Get involved this World Menstrual Hygiene Day
Periods and humanitarian disasters
Women who have lost everything as a result of humanitarian crises tell us that amongst the essential items they need most are sanitary towels, wipes and soap. Without sanitary towels, women and girls are forced to use improvised methods to manage their periods, including torn pieces of clothing and rags, which can cause painful infections.
In humanitarian emergencies, ActionAid provides hygiene kits which can include soap, sanitary towels and clean underwear, helping women and girls manage their periods with dignity.
Refugee women and girls can’t afford sanitary towels
13-year-old Wesal’s mother was killed in an airstrike on their home in Syria. Her father and grandmother tried to take Wesal and her sisters to Jordan – but at the border her father was arrested and taken back to Syria. They don’t know if he is dead or alive.
Now, Wesal and her three sisters are being brought up by their grandmother, Azziza, in Jordan. Without their mum and dad, the family are struggling to get by.

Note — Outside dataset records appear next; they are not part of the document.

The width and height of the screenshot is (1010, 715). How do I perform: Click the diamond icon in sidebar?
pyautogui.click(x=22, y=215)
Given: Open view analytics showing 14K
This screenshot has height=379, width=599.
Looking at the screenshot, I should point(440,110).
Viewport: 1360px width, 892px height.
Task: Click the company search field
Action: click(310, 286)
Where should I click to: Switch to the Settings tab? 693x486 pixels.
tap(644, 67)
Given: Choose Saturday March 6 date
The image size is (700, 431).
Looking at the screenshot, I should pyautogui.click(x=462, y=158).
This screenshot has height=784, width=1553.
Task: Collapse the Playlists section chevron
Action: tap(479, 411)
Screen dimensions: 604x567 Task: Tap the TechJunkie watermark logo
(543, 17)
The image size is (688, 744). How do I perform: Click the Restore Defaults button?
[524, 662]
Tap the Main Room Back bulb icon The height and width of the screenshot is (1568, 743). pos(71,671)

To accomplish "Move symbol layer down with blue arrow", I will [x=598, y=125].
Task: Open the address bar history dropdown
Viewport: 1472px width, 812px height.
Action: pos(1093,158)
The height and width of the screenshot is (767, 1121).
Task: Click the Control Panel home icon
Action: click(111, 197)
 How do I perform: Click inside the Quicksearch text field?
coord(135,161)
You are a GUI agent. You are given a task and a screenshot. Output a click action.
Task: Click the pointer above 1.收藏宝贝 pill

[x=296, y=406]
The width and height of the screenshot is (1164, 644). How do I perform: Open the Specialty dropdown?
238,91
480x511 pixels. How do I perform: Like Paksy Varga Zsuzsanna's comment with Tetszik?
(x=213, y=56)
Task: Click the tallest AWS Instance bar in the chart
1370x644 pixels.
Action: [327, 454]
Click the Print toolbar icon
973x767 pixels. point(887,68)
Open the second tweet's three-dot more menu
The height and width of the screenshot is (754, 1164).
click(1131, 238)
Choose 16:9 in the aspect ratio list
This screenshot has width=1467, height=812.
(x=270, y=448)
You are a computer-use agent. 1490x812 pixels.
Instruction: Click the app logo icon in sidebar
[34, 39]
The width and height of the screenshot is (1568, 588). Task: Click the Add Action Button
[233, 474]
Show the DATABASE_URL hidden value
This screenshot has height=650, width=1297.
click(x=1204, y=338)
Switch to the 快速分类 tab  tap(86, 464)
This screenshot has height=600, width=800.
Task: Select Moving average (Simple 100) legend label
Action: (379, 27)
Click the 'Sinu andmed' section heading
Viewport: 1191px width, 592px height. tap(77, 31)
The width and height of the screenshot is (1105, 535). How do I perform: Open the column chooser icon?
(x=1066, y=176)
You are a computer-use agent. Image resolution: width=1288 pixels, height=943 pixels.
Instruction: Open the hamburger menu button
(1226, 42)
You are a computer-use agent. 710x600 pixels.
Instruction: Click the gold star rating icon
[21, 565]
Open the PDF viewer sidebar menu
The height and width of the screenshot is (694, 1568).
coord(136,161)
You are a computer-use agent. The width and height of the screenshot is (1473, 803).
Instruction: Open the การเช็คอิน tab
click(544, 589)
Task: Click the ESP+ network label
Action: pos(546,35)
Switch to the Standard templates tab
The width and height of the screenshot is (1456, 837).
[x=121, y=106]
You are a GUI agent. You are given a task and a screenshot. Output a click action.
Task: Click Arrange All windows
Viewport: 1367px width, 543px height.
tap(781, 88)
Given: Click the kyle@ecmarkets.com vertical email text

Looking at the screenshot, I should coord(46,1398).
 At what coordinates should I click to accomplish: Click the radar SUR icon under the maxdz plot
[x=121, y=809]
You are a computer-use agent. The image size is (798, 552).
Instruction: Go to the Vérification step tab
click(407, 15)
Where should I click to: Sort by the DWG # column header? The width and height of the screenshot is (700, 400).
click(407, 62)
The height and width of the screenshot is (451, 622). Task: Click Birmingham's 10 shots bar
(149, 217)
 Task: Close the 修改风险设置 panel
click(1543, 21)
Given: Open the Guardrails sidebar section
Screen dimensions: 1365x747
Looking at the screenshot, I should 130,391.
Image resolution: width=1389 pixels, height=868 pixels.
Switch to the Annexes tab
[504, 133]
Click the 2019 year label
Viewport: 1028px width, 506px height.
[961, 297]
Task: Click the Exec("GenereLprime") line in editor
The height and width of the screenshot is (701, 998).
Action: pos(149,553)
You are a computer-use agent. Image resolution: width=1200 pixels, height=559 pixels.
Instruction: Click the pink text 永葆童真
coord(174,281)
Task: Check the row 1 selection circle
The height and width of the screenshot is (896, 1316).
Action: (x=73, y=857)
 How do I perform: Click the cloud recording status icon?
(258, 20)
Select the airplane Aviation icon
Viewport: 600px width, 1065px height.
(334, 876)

Wesal started her period last year when she was 12. Now, Azziza has to face the agonising choice of whether to buy food or sanitary products for her granddaughters when they have their periods.
Sanitary towels changing lives in Malawi
In Malawi, ActionAid is training mums in communities to make reusable, low-cost sanitary towels for the poorest girls. These simple sanitary pads are changing lives.
Before, girls who couldn’t afford sanitary pads felt unable to go to school because they were teased by boys if their clothes became stained. Now, not only are girls able to stay in school, but their mums are also building long-term businesses by selling their extra products at the market. This provides the mums with opportunities to earn an income and support their families.
Sewing reusable sanitary towels
Mother-of-two Ruth’s sewing machine buzzes all day. She’s busy making sanitary towels for girls in Namalusa village, Malawi.
ActionAid provided the sewing machine, and training on how to use it, to her and other mums who were struggling to make ends meet. So far, the mums taking part in this project have made 3,000 pads to be distributed to 600 girls.
“I think the program is good. I’ve benefitted from it, and benefiting others from it,” she said.
One of the girls who has received pads came to her to thank her and say that she was doing better at school because of the pads. Ruth said: “I felt good in my heart, because I never expected I’d be able to make such a difference.”